## Задания
1. Повторите без изменений отрывок из текста о потреблении рыбы, начиная со слов «Самообеспеченность не равна» и заканчивая словами «килограммов в год.».
2. Переведите на английский язык предложение из текста о потреблении рыбы: «Потребление рыбы зависит от разных факторов, в том числе культурных особенностей».
3. Допишите текст о потреблении рыбы в регионах России, продолжив его после последнего предложения.

## Фрагмент страницы
.....

Самообеспеченность не равна потреблению. Необходимо уточнять оптику расчетов, уходить от среднероссийских показателей. Например, в Москве потребление рыбы в два раза больше, чем в Санкт-Петербурге – в Москве 29 килограммов на человека в год, в Петербурге – 15,1. Или вот Костромская и Ярославская области рядом находятся, но в Костромской потребление 21,6 килограмма в год, а в Ярославской – 16,2, или в Севастополе потребление 30,6 килограмма, а в целом в Крыму – 16 килограммов в год.
– От чего это зависит?
– Потребление рыбы зависит от разных факторов, в том числе культурных особенностей. Знаете, где больше всего едят рыбы в стране? В Ямало-Ненецком автономном округе, а на втором месте – Астрахань, на третьем – Владивосток. Это рыбные столицы России.

.....

## Строки данных
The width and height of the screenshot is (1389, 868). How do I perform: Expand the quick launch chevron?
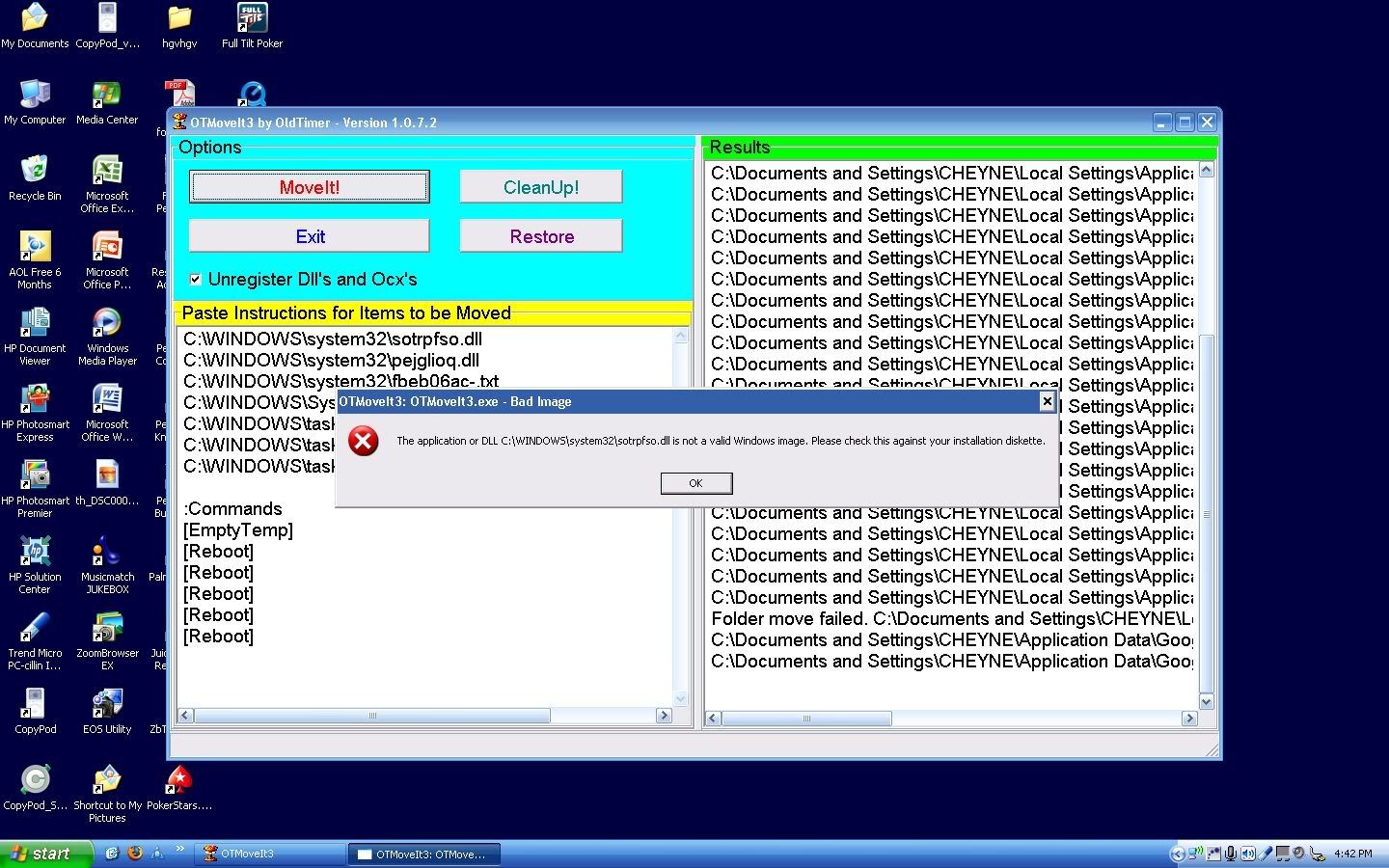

.....

## Ответы к заданиям
1.
Самообеспеченность не равна потреблению. Необходимо уточнять оптику расчетов, уходить от среднероссийских показателей. Например, в Москве потребление рыбы в два раза больше, чем в Санкт-Петербурге – в Москве 29 килограммов на человека в год, в Петербурге – 15,1. Или вот Костромская и Ярославская области рядом находятся, но в Костромской потребление 21,6 килограмма в год, а в Ярославской – 16,2, или в Севастополе потребление 30,6 килограмма, а в целом в Крыму – 16 килограммов в год.

2. Fish consumption depends on various factors, including cultural characteristics.

3.
На потребление влияют и рукотворные факторы, в первую очередь "инфраструктура хранения". В тех регионах, где много современных складов-холодильников, там потребление рыбы больше. Кроме того, важно и проникновение рыбы в ресторанную культуру и уличную еду, чтобы рядом с лотком с шаурмой продавали, например, и рыбу с картошкой. В регионах, где ресторанный бизнес разнообразней, выше и потребление рыбы.
Третье – это представленность рыбы в торговле. Потребление выше там, где есть федеральные и местные сети и несетевая торговля. Но мы снова возвращаемся к логистике. У крупных ритейлеров собственные распределительные центры, а несетевая розница может существовать только, когда у нее есть "тыл" в виде больших холодильных складов.
– Но рыба часто бывает втрое дороже, чем мясо или курица. Это ведь тоже влияет на ее потребление?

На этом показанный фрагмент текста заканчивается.